Les pratiques de soumission sont constantes, comme l’interdiction de regarder les gardes dans les yeux. Iaroslav Roumiantsev se souvient d’un châtiment où les détenus devaient rester debout pendant seize heures sans pouvoir aller aux toilettes. Les geôliers ont également mené des expérimentations en faisant passer de l’électricité à travers les prisonniers pour voir combien de personnes ressentaient la douleur.

Les équipes médicales participent parfois directement aux violences. Selon une enquête de RFE/RL, des médecins russes ont gravé les mots « Gloire à la Russie » sur le ventre d’un prisonnier ukrainien lors d’une opération. Après sa libération, il a dû subir une autre opération pour retirer ce slogan inscrit dans sa chair.

Les prisonniers ukrainiens sont souvent rendus « invisibles », leurs noms changés pour éviter toute identification. Ils sont détenus au secret, sans communication avec le monde extérieur. Natalia Kravtsova, dont le fils Artem a été fait prisonnier à Marioupol en mai 2022, n’a reçu qu’une seule confirmation de la Croix-Rouge il y a un an, sans plus d’informations depuis. Elle n’est pas certaine qu’il soit encore vivant.
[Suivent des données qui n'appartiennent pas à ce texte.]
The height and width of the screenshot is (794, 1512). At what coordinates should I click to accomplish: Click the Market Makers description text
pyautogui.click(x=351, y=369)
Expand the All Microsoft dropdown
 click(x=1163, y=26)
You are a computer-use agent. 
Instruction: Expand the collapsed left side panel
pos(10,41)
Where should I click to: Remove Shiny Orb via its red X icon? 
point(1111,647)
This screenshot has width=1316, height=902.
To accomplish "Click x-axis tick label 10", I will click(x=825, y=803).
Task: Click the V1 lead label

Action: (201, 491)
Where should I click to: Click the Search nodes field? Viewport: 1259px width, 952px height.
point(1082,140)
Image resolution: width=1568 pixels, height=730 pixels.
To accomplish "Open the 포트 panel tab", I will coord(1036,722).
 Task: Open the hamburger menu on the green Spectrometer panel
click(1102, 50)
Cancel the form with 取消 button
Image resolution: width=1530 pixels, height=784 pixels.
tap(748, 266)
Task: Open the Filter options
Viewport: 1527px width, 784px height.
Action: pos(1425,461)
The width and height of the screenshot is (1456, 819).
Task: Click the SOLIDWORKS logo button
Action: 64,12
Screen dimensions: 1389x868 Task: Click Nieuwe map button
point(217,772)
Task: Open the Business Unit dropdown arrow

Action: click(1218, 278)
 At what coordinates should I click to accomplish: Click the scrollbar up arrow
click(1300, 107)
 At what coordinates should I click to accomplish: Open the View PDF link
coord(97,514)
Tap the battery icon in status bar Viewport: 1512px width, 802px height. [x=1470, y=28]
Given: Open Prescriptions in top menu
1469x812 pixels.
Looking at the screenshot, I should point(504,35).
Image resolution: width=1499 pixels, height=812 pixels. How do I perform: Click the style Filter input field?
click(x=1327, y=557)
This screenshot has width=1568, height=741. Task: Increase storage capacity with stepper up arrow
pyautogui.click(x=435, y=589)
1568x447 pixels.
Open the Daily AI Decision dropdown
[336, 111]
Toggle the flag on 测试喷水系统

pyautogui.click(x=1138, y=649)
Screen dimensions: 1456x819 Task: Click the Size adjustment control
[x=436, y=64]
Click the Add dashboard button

Lioudmyla Gousseïnova, qui a passé trois ans et 13 jours en détention à Donetsk, décrit des conditions d’hygiène épouvantables dans sa cellule partagée avec une vingtaine de détenues de droit commun. Les matelas étaient sales et remplis d’insectes, les toilettes consistaient en un trou dans le sol. Un jour, un enquêteur a mis un mouchoir sur son nez tellement son corps puait à cause des punaises qui couraient sur elle.

Pour enrayer ce système de torture et d’asservissement, le militant Vladimir Ossetchkine exige des poursuites internationales contre ses responsables et leur « désanonymisation ». Sergueï, l’ancien spetsnaz, promet que tous seront retrouvés et punis.